擎天手獰笑着說:“敝上根本不在這裡落腳,你們的消息仍不算靈通。南天君,你會爲了今夜的事付出代價的。來吧!我露天手仍可一拼。”
乾坤一劍哼了一聲,扭頭便走。
“你們處理。”
乾坤一劍走了五六步,向冷然撤兵刃的要命龍王說:“天亮之後,在監河碼頭會合。”
“遵命。”要命龍王欠身應喏。
“彭小狗那邊,你多費心。”
“是的,眼線已布妥。”
“沒有把握,不可妄動。”乾坤一劍鄭重吩咐。
“大爺請放心。”
“回頭見。”
乾坤一劍走了,帶走了兩個人。但四大遊神都沒走,狠盯着擎天手九個男女。
一聲怒吼,四大遊神同時向九男女撲去。
江湖秀士非常精明機警,由於他是中天君的貴賓,不受其他的人指揮,替中天君助拳也是義務性的,因此保有行動的自由。
他也有幾個配合他行動的一個小組,行動神出鬼沒,名義上負責策應中天君的主力行動.其實卻是與強敵接觸的奇兵,打擊南天君極具成效。這期間,他這一小組表現得最出色。南天君不少得力爪牙,無緣無故無失蹤,皆是他的傑作,成就裴然。
千手弔客與雲裳仙子,都是他這一組的人。
千手弔客是人精,兩人暗中活動飄忽不定,與中天君的主力保持距離,絕不在一起落腳。
主力幾乎被乾坤一劍一網打盡,江湖秀士這一組毫無損失。
南天君並沒成功地消滅中天君的人,最大的失敗是被中天君漏了網。
天一亮,夜間活動的族類,開始返回藏身處匿伏,像夜梟和鼠類,避免暴露在陽光下。除了必要的人在外起動外,城內城外看不到刀光血影。

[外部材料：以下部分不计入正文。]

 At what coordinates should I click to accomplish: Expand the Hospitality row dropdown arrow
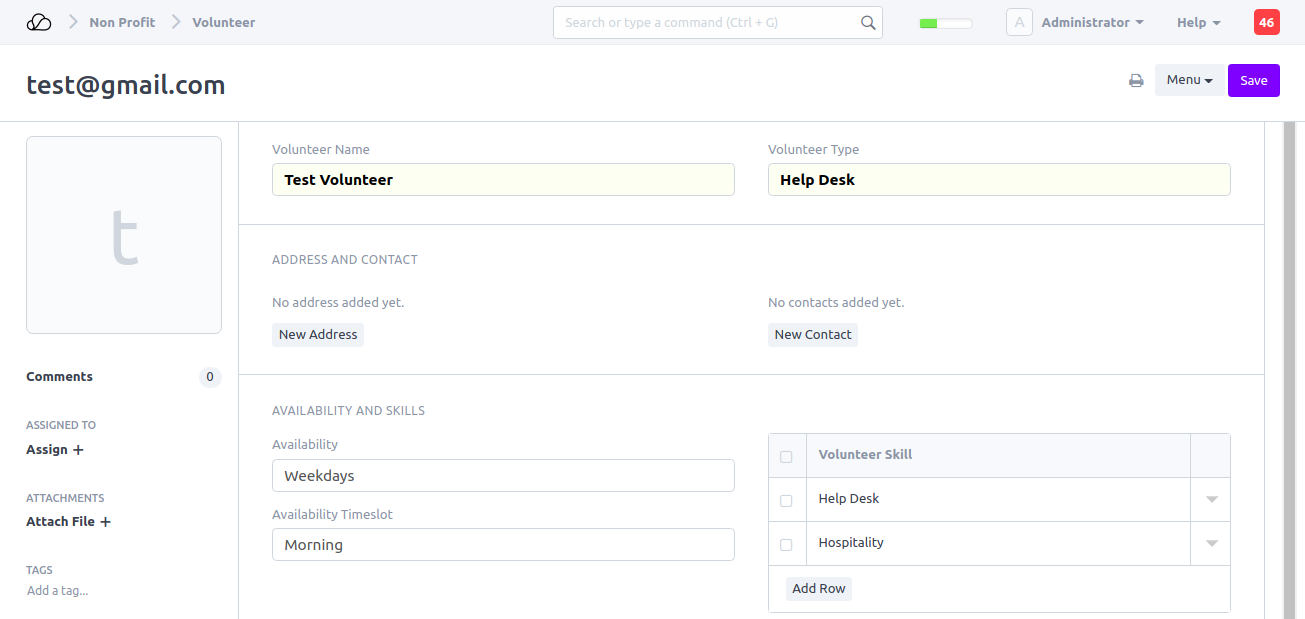(1211, 544)
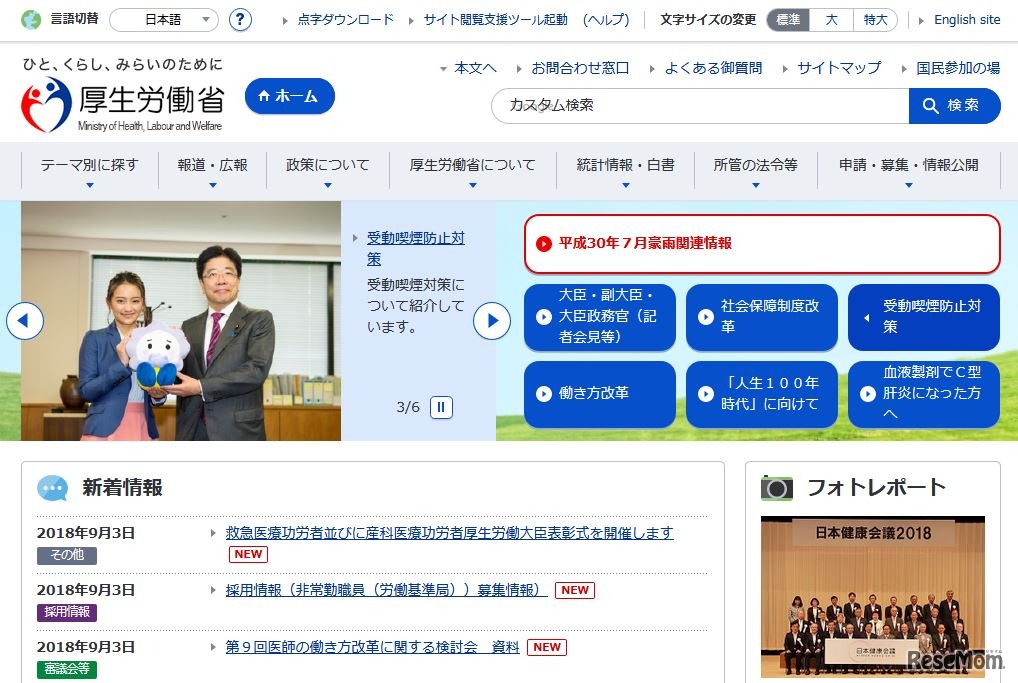
Task: Click the home icon on the ホーム button
Action: pyautogui.click(x=262, y=96)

擎天手一羣主力人員,死掉十之,死傷極爲慘重。中天君完全失去反擊的力量。江湖秀士本來把注意力放彭剛身上,發誓要將彭剛打下地獄,但擎天手一羣主力死傷慘重,他不得不轉移目標,應付南天君的雷霆攻擊了。
已牌時分,城東北角的東山頂端,東嶽廟後的樹林內,六個男女分三方席地而坐,氣氛不尋常,顯然相處並不愉快。
北面,是主人笑閻羅,同伴是一位仕紳型的中年文士。